We were able to tune the kinetic parameters of aiiA so that aiiA would prevent spontaneous auto-activation caused by leaky expression while not preventing the detection of low levels of AHL produced by neighboring cells.

These modeling results support the strategy of using aiiA to tune the sensitivity of the QS construct and indicate that in principle the functionality we want to engineer can be obtained using only the components we are using.

Inspired by the modeling result, we decided to add aiiA to BBa_K1913005. The aiiA gene had to be under an inducible and tight promoter. We used pTet promoter to regulate aiiA, causing aiiA to be produced constitutively. To turn on fluorescence, aiiA production can be halted by introducing the TetR protein, which represses production from the pTet promoter. Production of TetR is regulated by the inducable promoter pBAD. Addition of arabinose should lead to production of TetR. TetR can then bind and repress pTed, halting aiiA production. Lower levels of aiiA in the cells would mean higher levels of AHL, which should then lead to auto-activation and production of GFP. In this way, addition of arabinose should induce a fluorescent signal.

Figure 8: The fluorescence produced by cells containing the Reporter QS (BBa_K1913005), Inducible QS (Reporter QS with repressible aiiA BBa_K2387070. Arabinose was added to the 'Induced' cells how much?. Negative control 1 encodes only for GFP, negative control 2 for both GFP and LuxR.

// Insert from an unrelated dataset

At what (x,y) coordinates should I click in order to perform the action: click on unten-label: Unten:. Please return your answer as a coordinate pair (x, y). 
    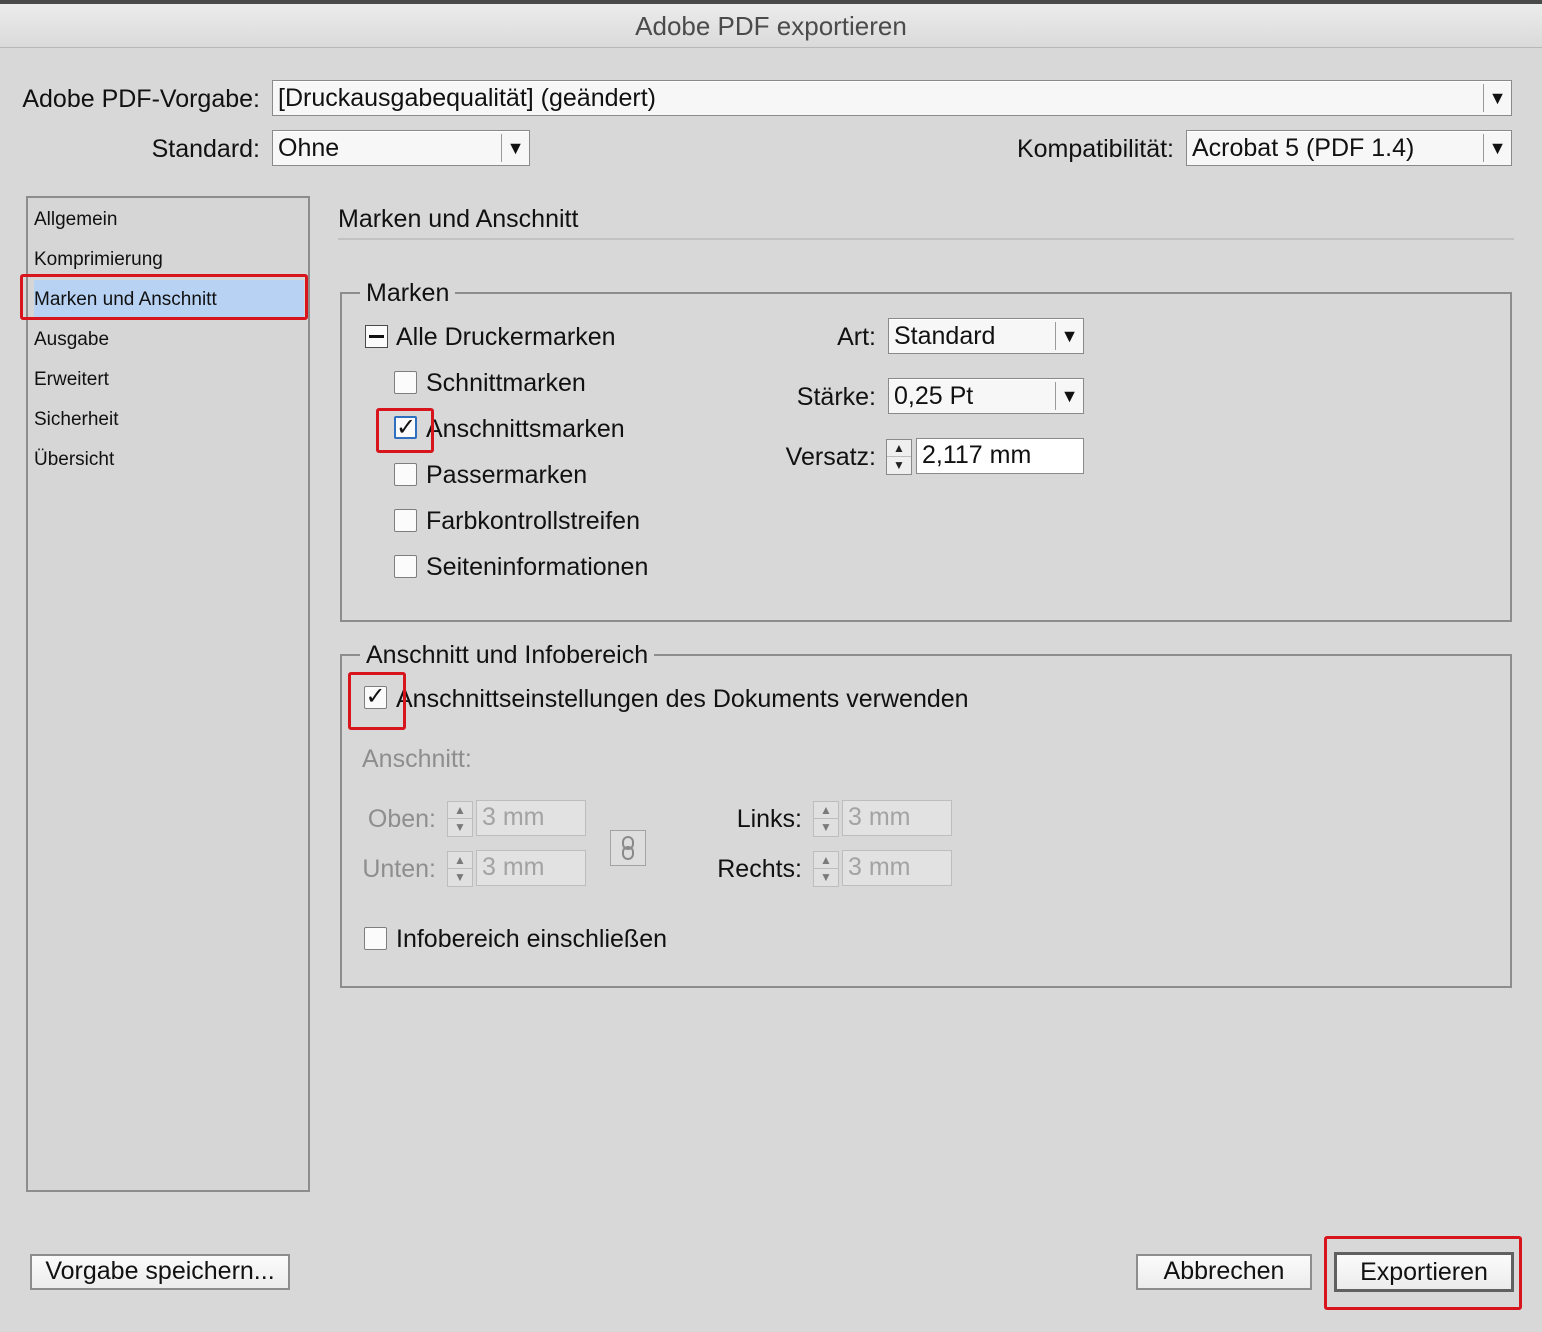
    Looking at the image, I should click on (399, 869).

For Mantis to produce fluoresence after triggering of QS, we need a system that can produce fluoresence, but only in response to detection of antigen. Our goal was to engineer a construct where QS could be induced, for example by a two-component system or by addition of arabinose. We started off with a QS system that always produces fluoresence. The goal was to reduce the sensitivity to AHL. Through the mathematical model of the QS module of Mantis we discovered that aiiA can be used to tune the sensitivity of the QS system. Inspired by the model, a biobrick that allows for inducable repression of aiiA production was engineered. Combining our biobrick with an existing QS reporter biobrick, we managed to only produce fluoresence after addition of arabinose. Our module was therefore able to detect arabinose and turn on QS. In the cells engaging in QS, GFP was produced.

Our biobrick allows the engineering of whole-cell biosensors that encorporate QS as a means of signal amplification or to synchronize the reporter system across an entire population. For this biobrick to work with a detection module, that module has to trigger TetR production upon detection. In doing so, QS will be triggered, resulting in a fluorescent signal.